Task description:
Output, exactly and with no pictures, the line that contains "The image size" and every line that comes after it in the data below, the last one included.

══════════

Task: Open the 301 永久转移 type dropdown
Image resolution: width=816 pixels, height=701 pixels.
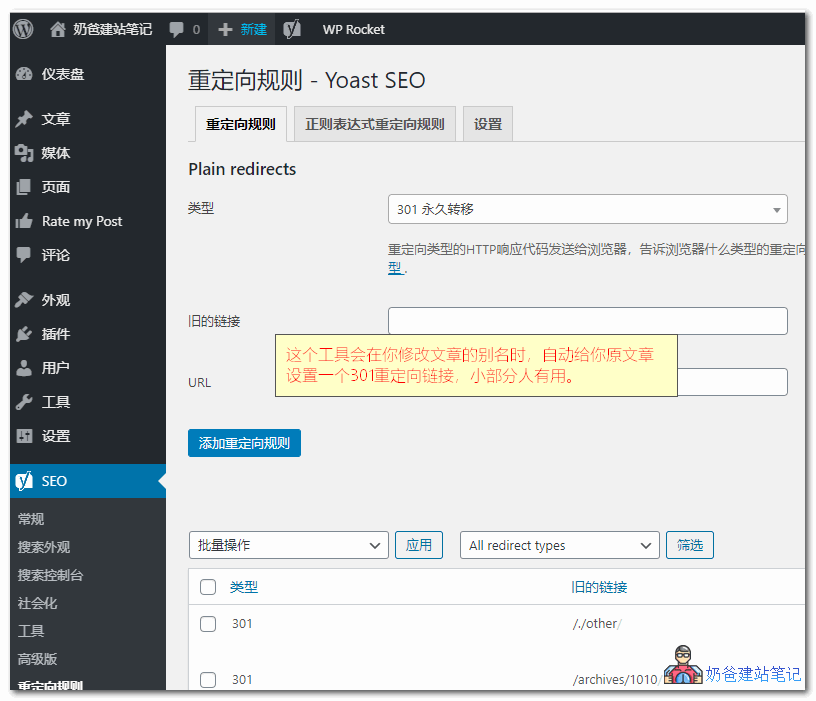Action: 588,209
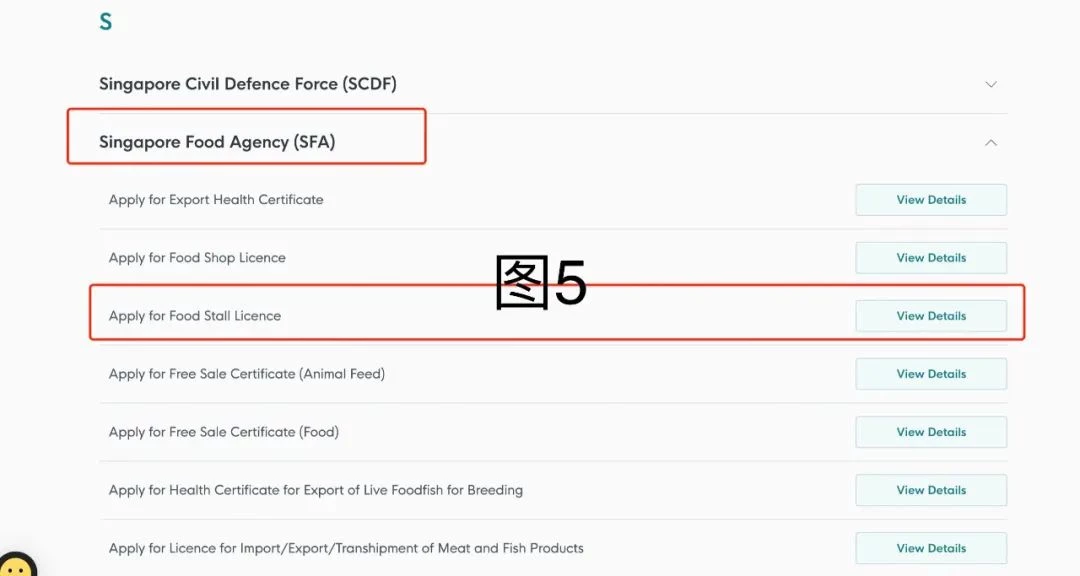View Details for Free Sale Certificate (Animal Feed)

click(x=931, y=374)
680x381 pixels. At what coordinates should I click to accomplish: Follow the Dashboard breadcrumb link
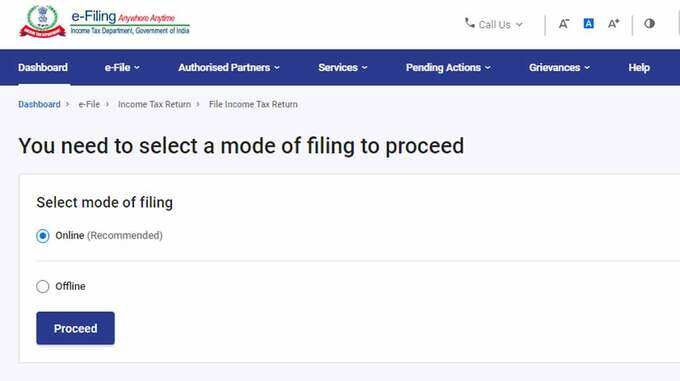(x=39, y=104)
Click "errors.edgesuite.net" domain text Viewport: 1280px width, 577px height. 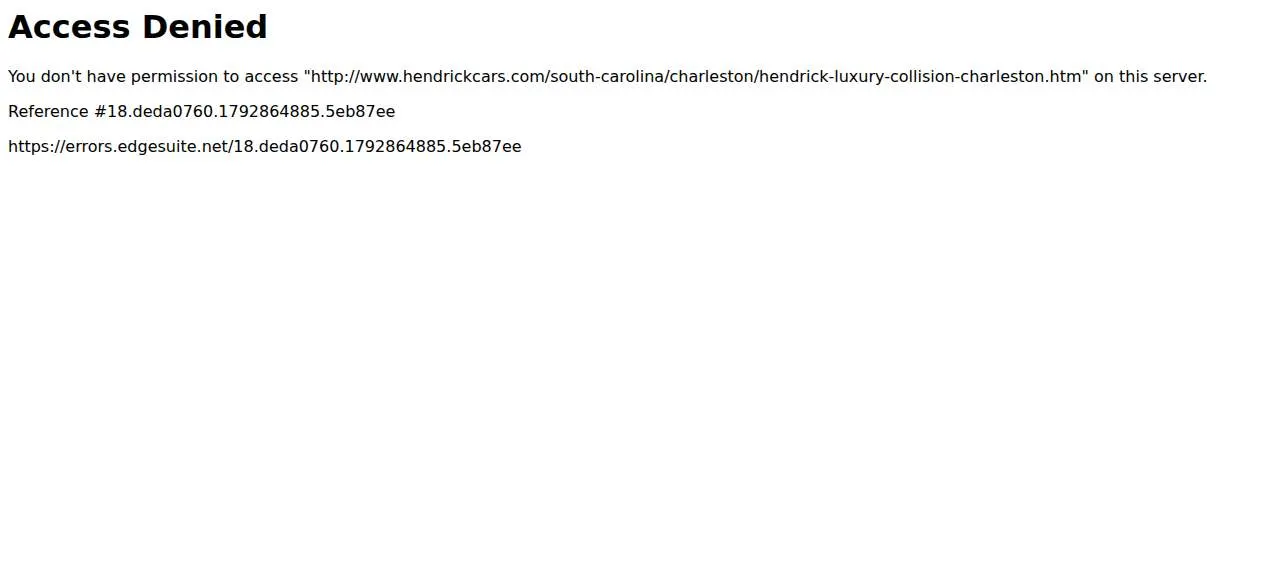pos(146,146)
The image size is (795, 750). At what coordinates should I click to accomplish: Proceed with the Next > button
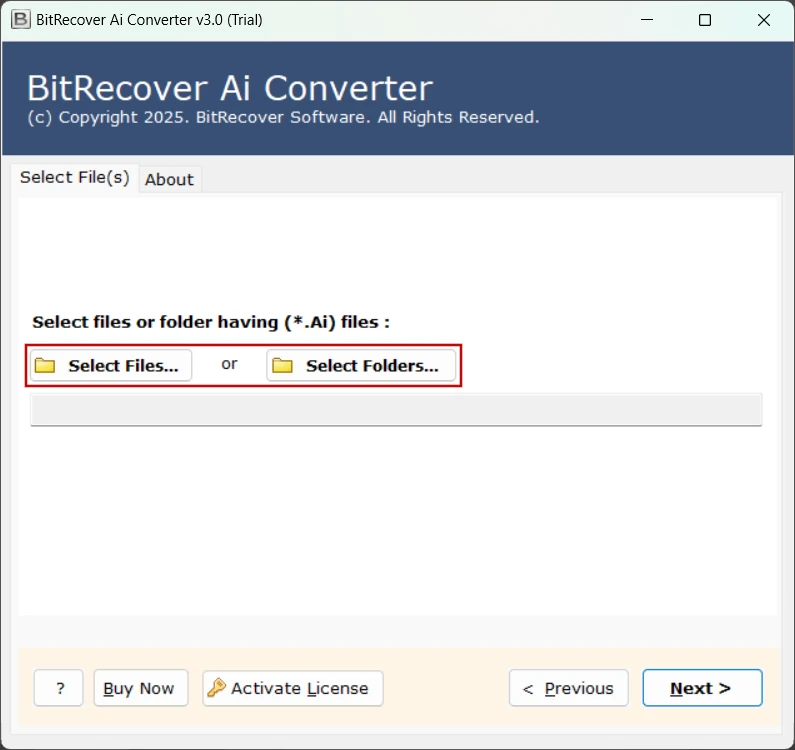click(x=701, y=688)
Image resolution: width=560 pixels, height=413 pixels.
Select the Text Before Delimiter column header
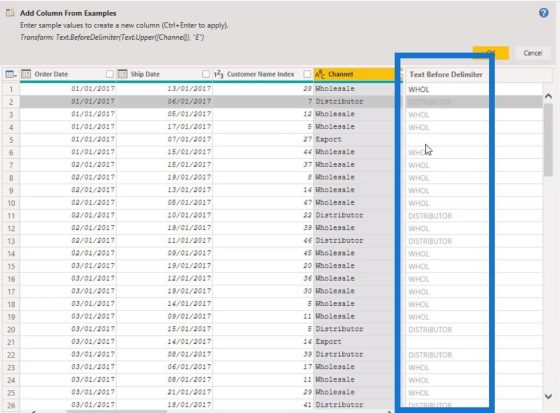pos(446,74)
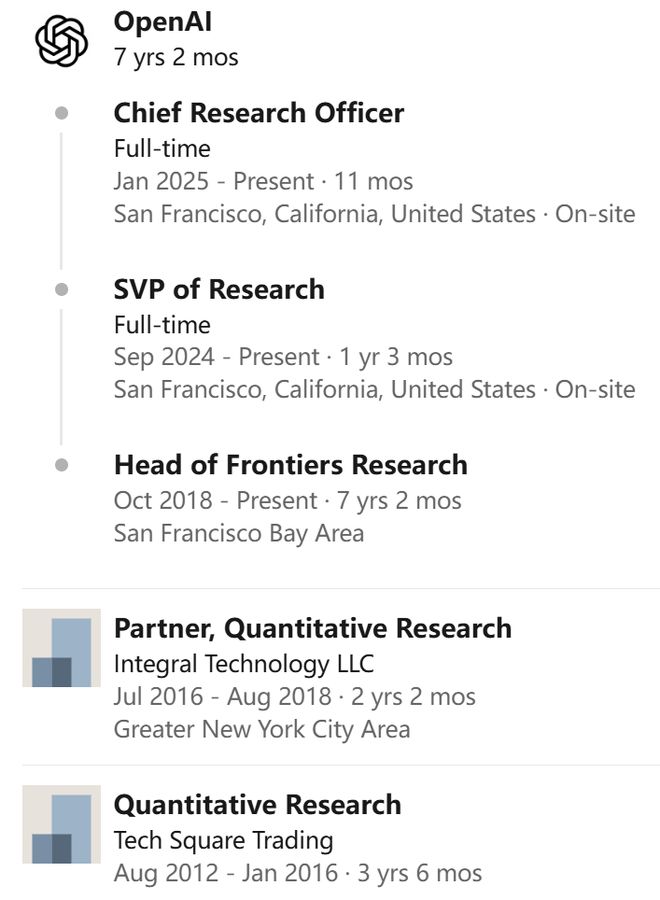Click the Jan 2025 - Present date line
Screen dimensions: 660x900
[x=263, y=181]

══════════

Result below:
The image size is (795, 750). At what coordinates should I click to accomplish: Proceed with the Next > button
click(x=701, y=688)
Image resolution: width=560 pixels, height=413 pixels.
Select the Text Before Delimiter column header
pos(446,74)
Click the Jan 2025 - Present date line
Screen dimensions: 660x900
[x=263, y=181]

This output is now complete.